Tweede Kamer stemt in met extra rechten slachtoffers in strafproces
Slachtoffers van delicten krijgen straks bij hun eerste contact met politie en Openbaar Ministerie direct alle informatie over hun rechten: bijvoorbeeld over de mogelijkheden voor bescherming en juridisch advies. Maar ook wat de mogelijkheden zijn voor een schadevergoeding en hoe de aangifte verloopt. Dit staat in een wetsvoorstel van minister Van der Steur (Veiligheid en Justitie) waarmee de Tweede Kamer heeft ingestemd.
De nieuwe regeling zet de Europese richtlijn 'minimumnormen voor slachtoffers' om in Nederlands recht. In Nederland heeft het slachtoffer al een stevige rechtspositie, maar die wordt nu verder uitgebreid. De rechten van slachtoffers gelden vanaf het moment van aangifte tot de zaak tegen de verdachte door de rechter is afgedaan.
Verder krijgt de omgang met minderjarige slachtoffers meer aandacht in de praktijk van politie, openbaar ministerie en andere organisaties. De behoeften van minderjarige slachtoffers worden onderdeel van de opleidingen van de medewerkers van de organisaties die contact hebben met deze slachtoffers.
Een belangrijk nieuw punt is dat slachtoffers een individuele beoordeling krijgen, met als doel na te gaan of zij in aanmerking komen voor bijzondere beschermingsmaatregelen.

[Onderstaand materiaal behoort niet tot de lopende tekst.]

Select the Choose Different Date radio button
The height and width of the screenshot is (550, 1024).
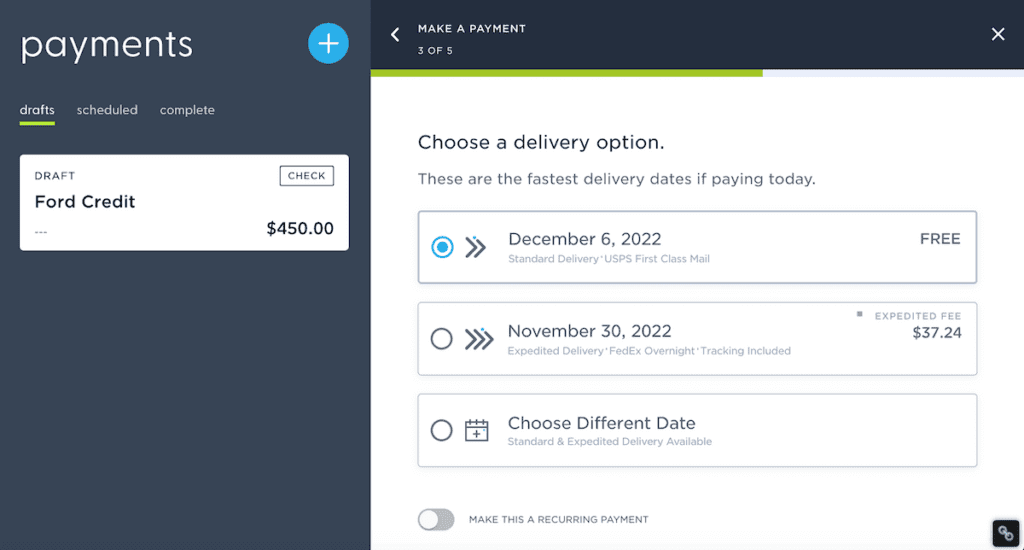[x=441, y=430]
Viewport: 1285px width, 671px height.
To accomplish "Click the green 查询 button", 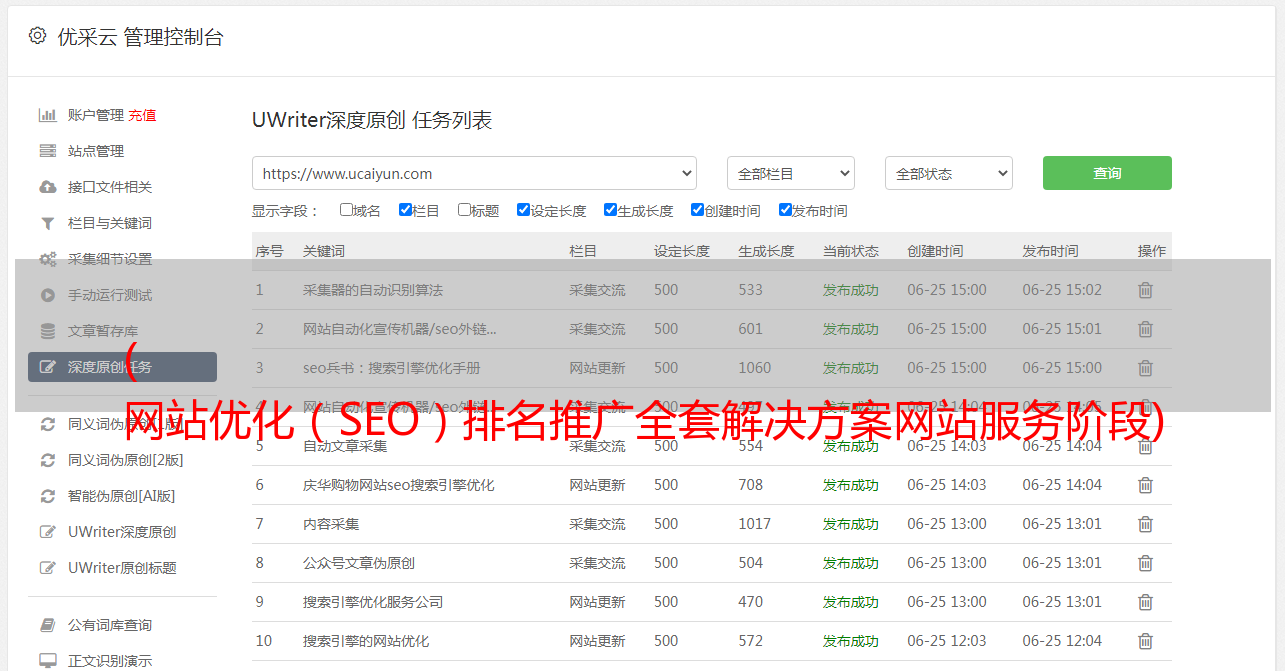I will [x=1106, y=173].
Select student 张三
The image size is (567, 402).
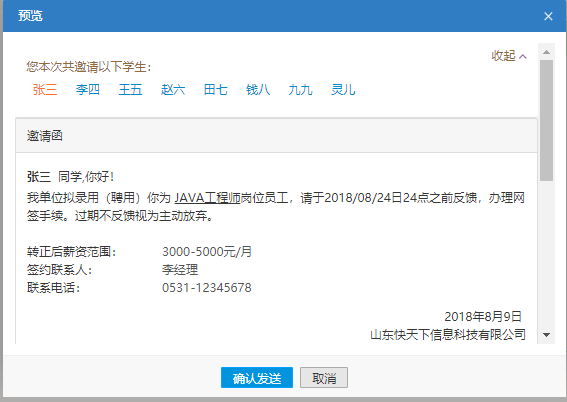(45, 89)
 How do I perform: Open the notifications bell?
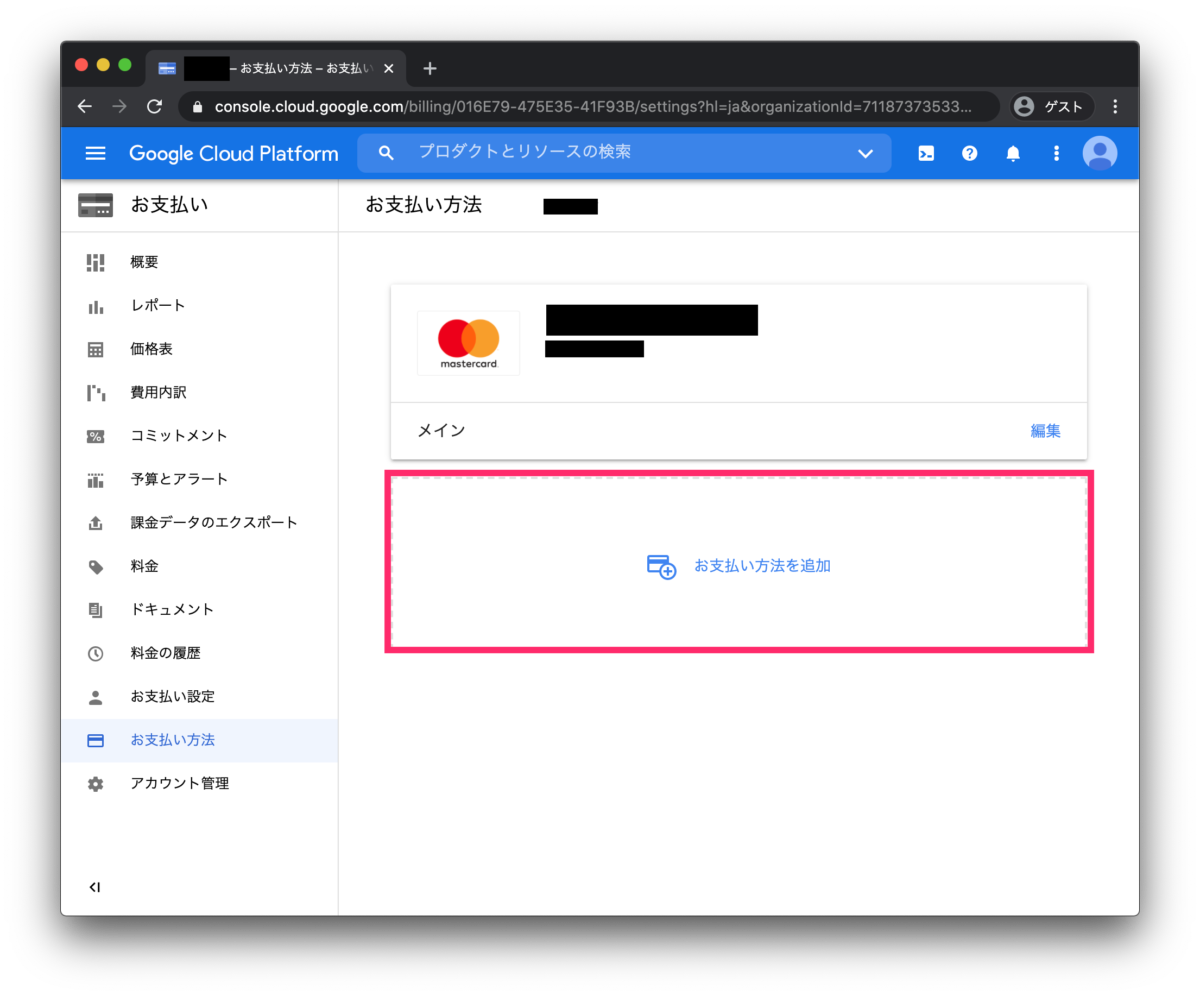[x=1012, y=153]
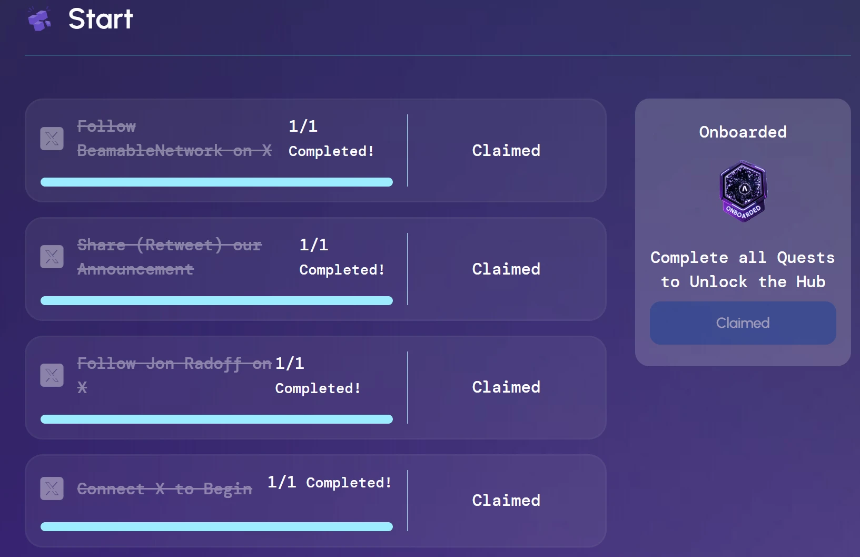Image resolution: width=860 pixels, height=557 pixels.
Task: Click Claimed on Follow Jon Radoff quest
Action: [x=506, y=387]
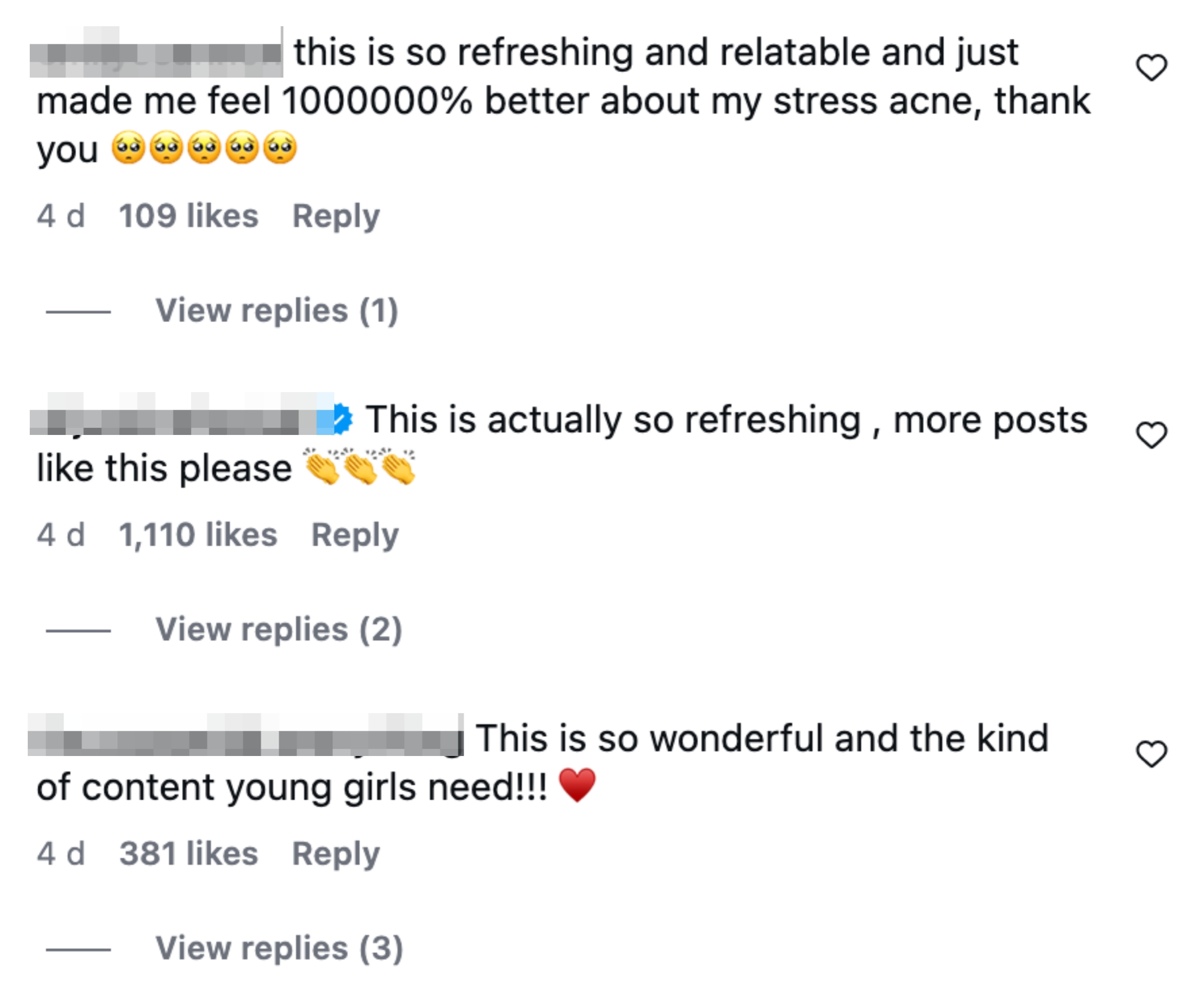Open the 109 likes list
This screenshot has width=1194, height=1008.
[188, 217]
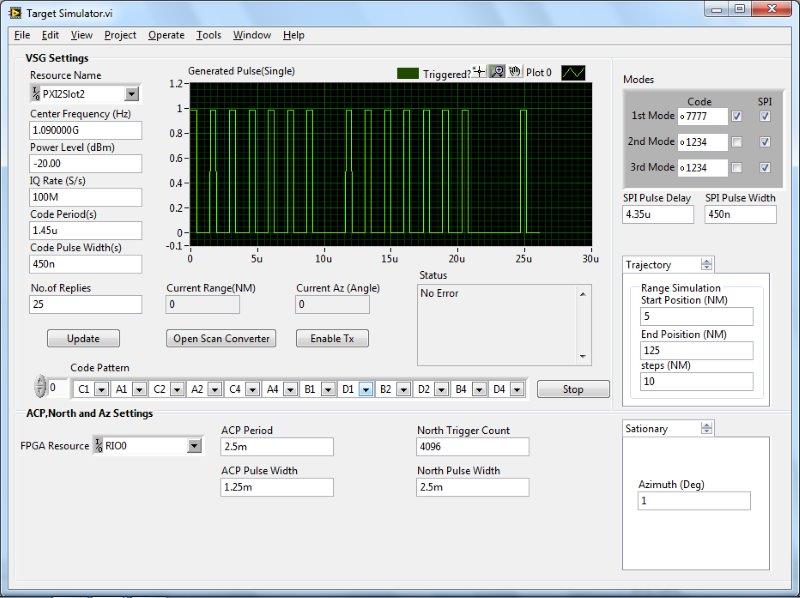Viewport: 800px width, 598px height.
Task: Click the Sationary selector arrows icon
Action: [x=707, y=428]
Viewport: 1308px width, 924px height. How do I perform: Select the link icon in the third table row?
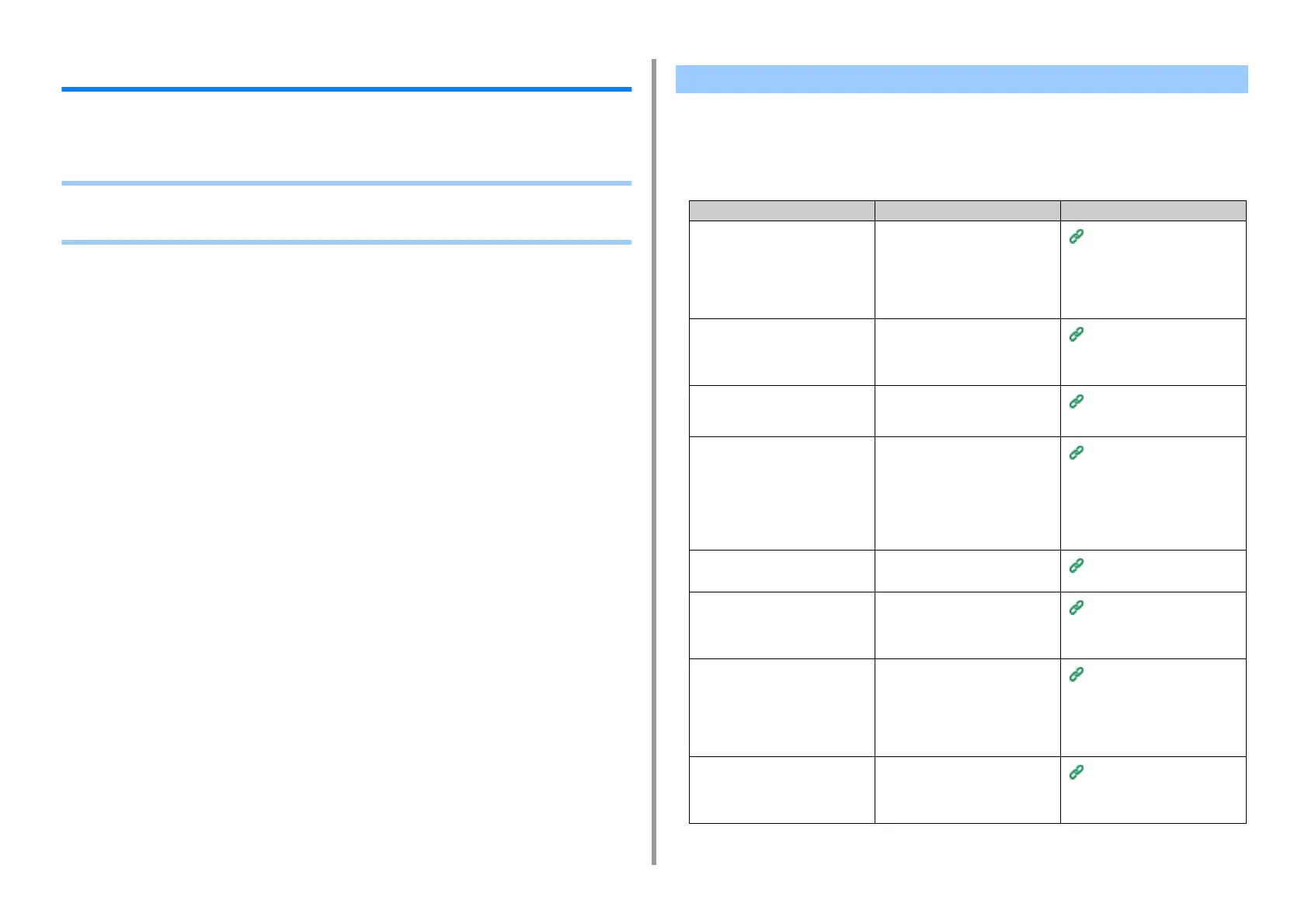pos(1077,401)
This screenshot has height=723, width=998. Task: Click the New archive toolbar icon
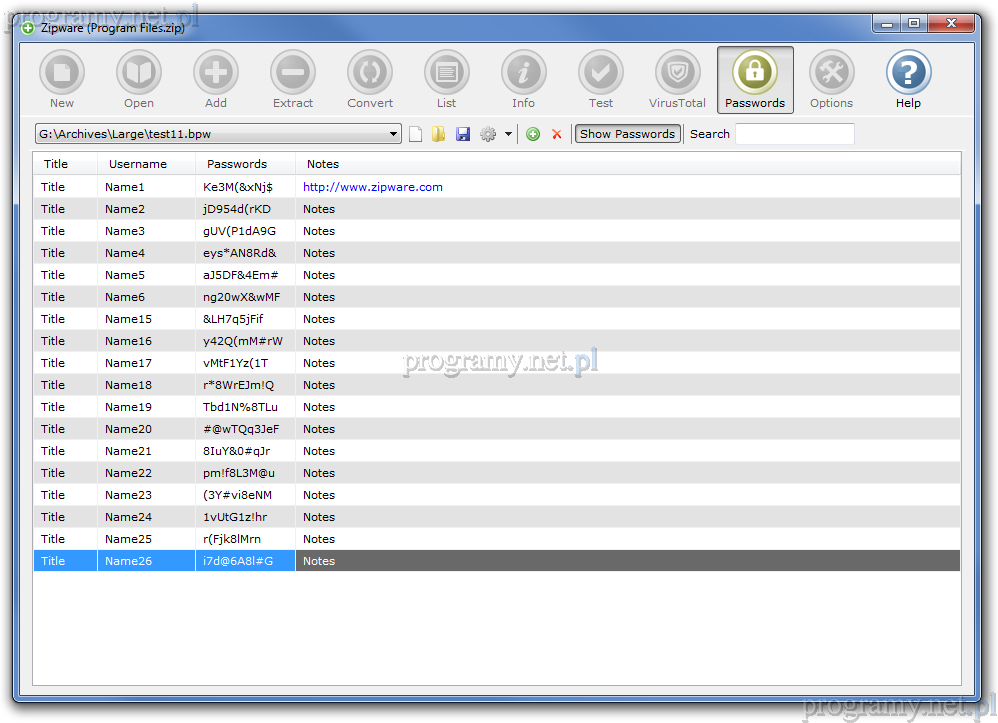(x=62, y=74)
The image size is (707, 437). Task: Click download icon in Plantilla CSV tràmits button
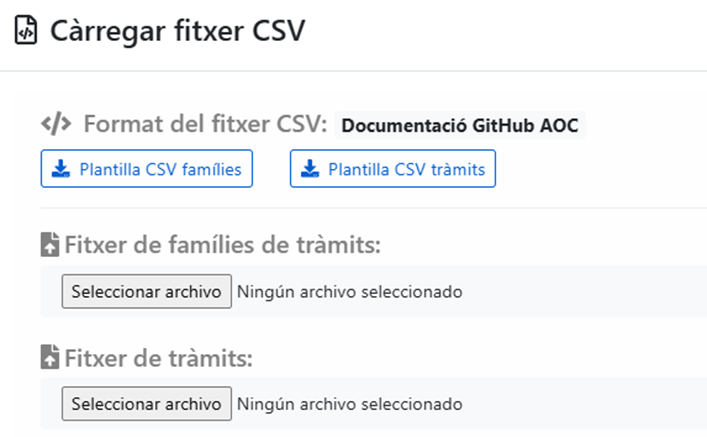(x=309, y=169)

Doel van de richtlijn is ervoor te zorgen dat slachtoffers van strafbare feiten straks in alle EU-lidstaten passende informatie, ondersteuning en bescherming krijgen en aan het strafproces kunnen deelnemen. Dan gelden binnen de Europese Unie voor slachtoffers dezelfde minimumrechten. Als een Nederlander in een andere lidstaat slachtoffer wordt van een misdrijf, kan hij in dat land een beroep doen op dezelfde minimumrechten, zoals het recht op een tolk of taalkundige ondersteuning bij de aangifte en kosteloze toegang tot slachtofferhulp.